Mais tout n'est pas là pour comprendre la crise, cette crise de 2007-2008. Il ne faut pas en rester selon lui à des analyses maniant les variables usuelles du raisonnement. Cette crise dont on n'est pas encore sorti, pourrait être finale parce que le capitalisme aurait touché des limites infranchissables. C'est ce qu'il soutient dans la conclusion de l'ouvrage de 2016 que je viens de citer.

B) Le capitalocène

Dans l'ouvrage qu'il avait publié en 1992 pour l'OCDE, François Chesnais avait consacré un chapitre entier aux questions environnementales qui y sont prises très au sérieux. Toutefois, François Chesnais, et moi-même, n'avons pris conscience que plus tardivement de la rupture quasi paradigmatique que signifiaient les alertes données de manière toujours plus forte depuis 1972 (Rapport Meadows et Sommet des Nations Unies à Stockholm) et les observations scientifiques de plus en plus alarmantes. Pour moi cette prise de conscience était quasi explicite lors du colloque PEKEA de Bangkok en 2004. Je ne sais quand exactement cela fut le cas pour François mais il écrivait déjà en 2008 que la crise climatique allait se combiner avec la crise du capital [51]. Et c'est dans cette suite qu'il en est arrivé, apparemment à partir de 2010 – à adopter et intégrer dans ses analyses le concept d'Anthropocène – signifiant que l'espèce humaine est responsable de l'entrée dans une nouvelle ère géologique.

Quand il écrit en février 2012 un texte fondé sur son intervention pour le colloque de 2011 organisé au Brésil par l'équipe de José Cassiolato, il indique [52] qu'il ajoute une section à ce qu'il avait présenté lors du colloque pour expliquer que la combinaison de la crise climatique à la crise économique, financière et sociale exige une « rupture copernicienne ». Il situe l'origine de la situation dans la rupture épistémique provoquée par l'essor du capitalisme aux XVIe et XVIIe siècle– essor dans lequel Marx aurait déjà perçu que pourrait surgir la menace présente aujourd'hui. Il adopte la qualification de l'entrée dans l'Anthropocène comment faisant suite à l'Holocène pour caractériser ce qui est la situation présente.
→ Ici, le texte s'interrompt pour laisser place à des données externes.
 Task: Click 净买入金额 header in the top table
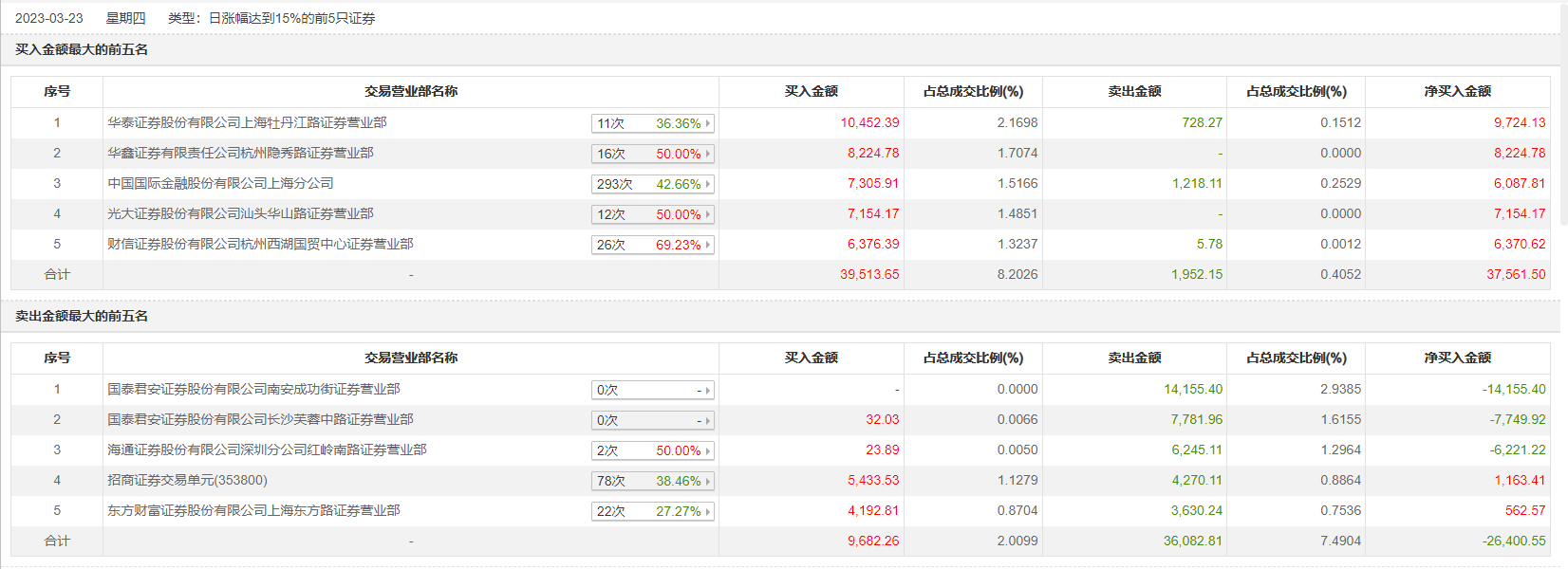(x=1457, y=91)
Pour en sortir il est nécessaire selon François Chesnais d'entreprendre une nouvelle rupture épistémique et des mutations institutionnelles et organisationnelles radicales. Il adoptera quelques années plus tard le concept de Capitalocène [53] proposé par Jason Moore et c'est une version renouvelée [54] du texte de 2012 (que je viens de citer) qu'il donne à nos amis Brésiliens. Dans cet ouvrage qui s'interroge sur le futur du développement, il donne comme titre à son chapitre une affirmation qui peut me servir pour m'essayer à quelques mots de conclusion sur cet hommage à François Chesnais à travers la relation de mon compagnonnage intellectuel avec lui. Après avoir étudié toutes ces années les changements en cours dans l'industrie voilà, écrit-il, qu'arrive le temps de « l'entrée dans une période historique totalement nouvelle ».
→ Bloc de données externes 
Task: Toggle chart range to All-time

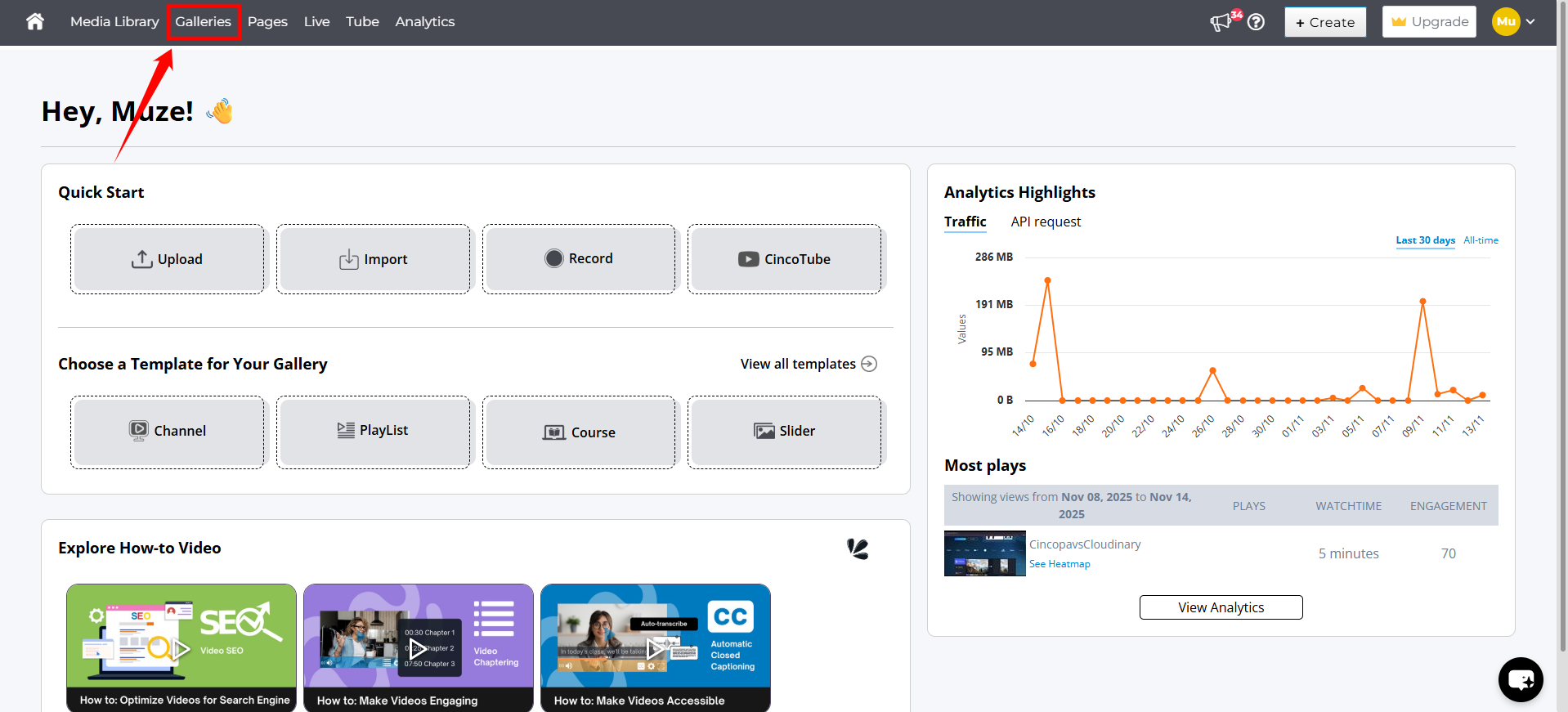Action: point(1481,240)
Si un véritable retour à l'industrie lui – nous – a été presque impossible, c'est en raison « du changement climatique et de l'épuisement de ressources naturelles vitales [qui, comme l'affirme Ernest Mande [55] font que] « la lutte pour une issue socialiste prend l'importance d'une lutte pour la survie même de la civilisation humaine et de la race humaine ».

*

Marc Humbert est professeur émérite d'économie politique, Université de Rennes.

Notes

[1] Nathan Rosenberg and L.E. Birdzell (1986) How the West grew rich, Nexw York, Basic Books, traduction française Nathan Rosenberg and L.E. Birdzell (1988) Comment l'Occident s'est enrichi, Paris, Fayard. Les auteurs montrent comment, selon eux, au cours de l'histoire, en Occident, le capitalisme économique a remplacé les pouvoirs politiques et religieux pour piloter le devenir des sociétés.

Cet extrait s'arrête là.